(OBIETTIVO)
Ricopia tutte le voci che seguono, riga per riga e senza alcuna modifica.

[Voci di testo e di puntamento a elementi]
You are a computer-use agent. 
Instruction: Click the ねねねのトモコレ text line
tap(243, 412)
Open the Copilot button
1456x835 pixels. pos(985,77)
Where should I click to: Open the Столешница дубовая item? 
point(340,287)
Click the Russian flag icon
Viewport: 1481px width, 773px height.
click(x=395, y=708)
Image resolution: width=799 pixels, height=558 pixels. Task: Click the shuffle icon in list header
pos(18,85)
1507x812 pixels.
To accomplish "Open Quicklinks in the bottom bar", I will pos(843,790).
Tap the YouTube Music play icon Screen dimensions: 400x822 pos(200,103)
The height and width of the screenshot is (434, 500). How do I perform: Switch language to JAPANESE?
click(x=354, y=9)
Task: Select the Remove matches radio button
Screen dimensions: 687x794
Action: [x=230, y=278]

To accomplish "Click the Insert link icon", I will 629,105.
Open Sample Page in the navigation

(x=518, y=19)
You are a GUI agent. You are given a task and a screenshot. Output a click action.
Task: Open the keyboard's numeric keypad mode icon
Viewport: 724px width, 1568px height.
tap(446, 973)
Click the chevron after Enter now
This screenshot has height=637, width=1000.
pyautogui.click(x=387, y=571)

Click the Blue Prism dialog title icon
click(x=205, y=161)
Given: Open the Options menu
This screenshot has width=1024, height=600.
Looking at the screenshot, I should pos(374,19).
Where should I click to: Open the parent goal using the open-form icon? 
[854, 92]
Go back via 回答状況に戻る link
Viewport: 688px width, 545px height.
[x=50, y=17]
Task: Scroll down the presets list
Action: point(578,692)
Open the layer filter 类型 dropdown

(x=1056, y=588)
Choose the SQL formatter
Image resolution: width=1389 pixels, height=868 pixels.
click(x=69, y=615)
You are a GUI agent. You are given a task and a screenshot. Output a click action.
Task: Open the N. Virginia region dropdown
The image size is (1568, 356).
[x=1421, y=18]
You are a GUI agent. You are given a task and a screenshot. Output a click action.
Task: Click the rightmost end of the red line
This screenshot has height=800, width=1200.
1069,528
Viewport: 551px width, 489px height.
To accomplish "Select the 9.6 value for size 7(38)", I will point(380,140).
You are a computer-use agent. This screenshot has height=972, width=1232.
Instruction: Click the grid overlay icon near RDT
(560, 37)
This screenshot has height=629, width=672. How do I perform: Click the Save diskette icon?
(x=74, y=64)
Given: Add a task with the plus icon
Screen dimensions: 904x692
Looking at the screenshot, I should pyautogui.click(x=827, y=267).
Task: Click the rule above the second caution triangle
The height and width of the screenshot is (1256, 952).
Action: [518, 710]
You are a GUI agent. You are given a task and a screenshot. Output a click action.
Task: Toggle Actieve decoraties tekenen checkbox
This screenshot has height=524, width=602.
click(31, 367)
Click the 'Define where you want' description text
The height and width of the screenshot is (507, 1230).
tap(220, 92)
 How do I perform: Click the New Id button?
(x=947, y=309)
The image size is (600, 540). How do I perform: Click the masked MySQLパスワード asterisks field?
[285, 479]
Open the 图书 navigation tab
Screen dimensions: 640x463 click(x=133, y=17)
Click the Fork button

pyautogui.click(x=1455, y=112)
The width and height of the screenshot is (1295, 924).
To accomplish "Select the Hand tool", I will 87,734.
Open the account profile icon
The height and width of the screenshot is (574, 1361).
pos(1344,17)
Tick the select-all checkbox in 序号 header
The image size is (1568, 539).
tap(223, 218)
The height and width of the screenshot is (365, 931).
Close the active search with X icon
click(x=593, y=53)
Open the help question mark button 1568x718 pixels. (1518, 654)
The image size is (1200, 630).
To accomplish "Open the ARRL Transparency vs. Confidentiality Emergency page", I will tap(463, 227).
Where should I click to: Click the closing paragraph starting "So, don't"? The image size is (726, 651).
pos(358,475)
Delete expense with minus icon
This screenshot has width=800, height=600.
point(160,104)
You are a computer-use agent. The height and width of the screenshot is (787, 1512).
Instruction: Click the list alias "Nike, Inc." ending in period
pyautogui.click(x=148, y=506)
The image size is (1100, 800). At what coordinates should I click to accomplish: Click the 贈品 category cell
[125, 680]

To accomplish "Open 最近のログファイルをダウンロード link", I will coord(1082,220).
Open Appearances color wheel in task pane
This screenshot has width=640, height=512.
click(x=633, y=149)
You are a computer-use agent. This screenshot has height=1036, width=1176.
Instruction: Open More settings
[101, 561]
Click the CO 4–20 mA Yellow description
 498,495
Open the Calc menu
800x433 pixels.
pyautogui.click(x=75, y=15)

(RISULTATO)
You are a computer-use agent. 
Instruction: Click the ねねねのトモコレ text line
tap(243, 412)
Open the Copilot button
1456x835 pixels. pos(985,77)
Where should I click to: Open the Столешница дубовая item? 
point(340,287)
Click the Russian flag icon
Viewport: 1481px width, 773px height.
click(x=395, y=708)
Image resolution: width=799 pixels, height=558 pixels. Task: Click the shuffle icon in list header
pos(18,85)
1507x812 pixels.
To accomplish "Open Quicklinks in the bottom bar", I will pos(843,790).
Tap the YouTube Music play icon Screen dimensions: 400x822 pos(200,103)
The height and width of the screenshot is (434, 500). How do I perform: Switch language to JAPANESE?
click(x=354, y=9)
Task: Select the Remove matches radio button
Screen dimensions: 687x794
Action: [x=230, y=278]

To accomplish "Click the Insert link icon", I will 629,105.
Open Sample Page in the navigation

(x=518, y=19)
You are a GUI agent. You are given a task and a screenshot. Output a click action.
Task: Open the keyboard's numeric keypad mode icon
Viewport: 724px width, 1568px height.
tap(446, 973)
Click the chevron after Enter now
This screenshot has height=637, width=1000.
pyautogui.click(x=387, y=571)

Click the Blue Prism dialog title icon
click(x=205, y=161)
Given: Open the Options menu
This screenshot has width=1024, height=600.
Looking at the screenshot, I should pos(374,19).
Where should I click to: Open the parent goal using the open-form icon? 
[854, 92]
Go back via 回答状況に戻る link
Viewport: 688px width, 545px height.
[x=50, y=17]
Task: Scroll down the presets list
Action: point(578,692)
Open the layer filter 类型 dropdown

(x=1056, y=588)
Choose the SQL formatter
Image resolution: width=1389 pixels, height=868 pixels.
click(x=69, y=615)
You are a GUI agent. You are given a task and a screenshot. Output a click action.
Task: Open the N. Virginia region dropdown
The image size is (1568, 356).
[x=1421, y=18]
You are a GUI agent. You are given a task and a screenshot. Output a click action.
Task: Click the rightmost end of the red line
This screenshot has height=800, width=1200.
1069,528
Viewport: 551px width, 489px height.
To accomplish "Select the 9.6 value for size 7(38)", I will point(380,140).
You are a computer-use agent. This screenshot has height=972, width=1232.
Instruction: Click the grid overlay icon near RDT
(560, 37)
This screenshot has height=629, width=672. How do I perform: Click the Save diskette icon?
(x=74, y=64)
Given: Add a task with the plus icon
Screen dimensions: 904x692
Looking at the screenshot, I should pyautogui.click(x=827, y=267).
Task: Click the rule above the second caution triangle
The height and width of the screenshot is (1256, 952).
Action: [518, 710]
You are a GUI agent. You are given a task and a screenshot. Output a click action.
Task: Toggle Actieve decoraties tekenen checkbox
This screenshot has height=524, width=602.
click(31, 367)
Click the 'Define where you want' description text
The height and width of the screenshot is (507, 1230).
tap(220, 92)
 How do I perform: Click the New Id button?
(x=947, y=309)
The image size is (600, 540). How do I perform: Click the masked MySQLパスワード asterisks field?
[285, 479]
Open the 图书 navigation tab
Screen dimensions: 640x463 click(x=133, y=17)
Click the Fork button

pyautogui.click(x=1455, y=112)
The width and height of the screenshot is (1295, 924).
To accomplish "Select the Hand tool", I will 87,734.
Open the account profile icon
The height and width of the screenshot is (574, 1361).
pos(1344,17)
Tick the select-all checkbox in 序号 header
The image size is (1568, 539).
tap(223, 218)
The height and width of the screenshot is (365, 931).
Close the active search with X icon
click(x=593, y=53)
Open the help question mark button 1568x718 pixels. (1518, 654)
The image size is (1200, 630).
To accomplish "Open the ARRL Transparency vs. Confidentiality Emergency page", I will tap(463, 227).
Where should I click to: Click the closing paragraph starting "So, don't"? The image size is (726, 651).
pos(358,475)
Delete expense with minus icon
This screenshot has width=800, height=600.
point(160,104)
You are a computer-use agent. The height and width of the screenshot is (787, 1512).
Instruction: Click the list alias "Nike, Inc." ending in period
pyautogui.click(x=148, y=506)
The image size is (1100, 800). At what coordinates should I click to accomplish: Click the 贈品 category cell
[125, 680]

To accomplish "Open 最近のログファイルをダウンロード link", I will coord(1082,220).
Open Appearances color wheel in task pane
This screenshot has width=640, height=512.
click(x=633, y=149)
You are a computer-use agent. This screenshot has height=1036, width=1176.
Instruction: Open More settings
[101, 561]
Click the CO 4–20 mA Yellow description
 498,495
Open the Calc menu
800x433 pixels.
pyautogui.click(x=75, y=15)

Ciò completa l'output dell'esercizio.